Banba K, Kusano KF, Nakamura K, Morita H, Ogawa A, Ohtsuka F, Ogo KO, Nishii N, Watanabe A, Nagase S, Sakuragi S, Ohe T. Relationship between arrhythmogenesis and disease activity in cardiac sarcoidosis.
Heart Rhythm 2007;
4:1292-9. [PMID:
17905334 DOI:
10.1016/j.hrthm.2007.06.006]
[Citation(s) in RCA: 110] [Impact Index Per Article: 6.5] [Reference Citation Analysis] [Abstract] [MESH Headings] [Track Full Text] [Journal Information] [Submit a Manuscript] [Subscribe] [Scholar Register] [Received: 02/23/2007] [Accepted: 06/10/2007] [Indexed: 02/07/2023]
Abstract
BACKGROUND
In patients with cardiac sarcoidosis, ventricular arrhythmias and/or conduction disturbances are frequently observed and sometimes fatal.
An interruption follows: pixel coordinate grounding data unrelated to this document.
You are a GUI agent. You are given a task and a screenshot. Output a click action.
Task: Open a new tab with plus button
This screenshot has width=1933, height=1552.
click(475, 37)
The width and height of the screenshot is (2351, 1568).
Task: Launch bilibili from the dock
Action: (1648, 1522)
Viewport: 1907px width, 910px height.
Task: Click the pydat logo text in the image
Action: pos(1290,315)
However, few reports on disease activity and arrhythmic events in cardiac sarcoidosis are available.
OBJECTIVE
The purpose of this study was to investigate the relationship between disease activity and arrhythmic events in cardiac sarcoidosis and the effect of corticosteroid therapy.
METHODS
The study population consisted of 15 cardiac sarcoidosis patients with new-onset symptomatic arrhythmia, including eight patients admitted once for complete atrioventricular block (CAVB), five patients admitted once for sustained ventricular tachycardia (VT), and two patients admitted twice for two arrhythmic events (one for CAVB and the other for sustained VT). Disease activity was evaluated by gallium-67 citrate (Ga) scintigraphy. All patients with positive Ga uptake were treated with corticosteroids, and arrhythmic events were evaluated by repeat Holter recordings.
RESULTS
Positive uptake of Ga was observed in 8 (80%) of the 10 CAVB events and in 1 (14%) of the 7 sustained VT events (80% vs 14%, P = .02). Corticosteroids abolished myocardial Ga uptake in all nine patients with positive Ga uptake. After corticosteroid therapy was started, AV conduction improved in 5 of 9 CAVB patients (including 8 patients with new-onset CAVB and one patient with history of CAVB). However, ventricular arrhythmias were not improved after corticosteroid therapy.
CONCLUSION
In cardiac sarcoidosis patients, CAVB develops mainly during the active phase of the disease. Early treatment with corticosteroids might improve AV conduction disturbance. However, sustained VT is not closely linked with disease activity and frequently develops in the advanced stage of disease.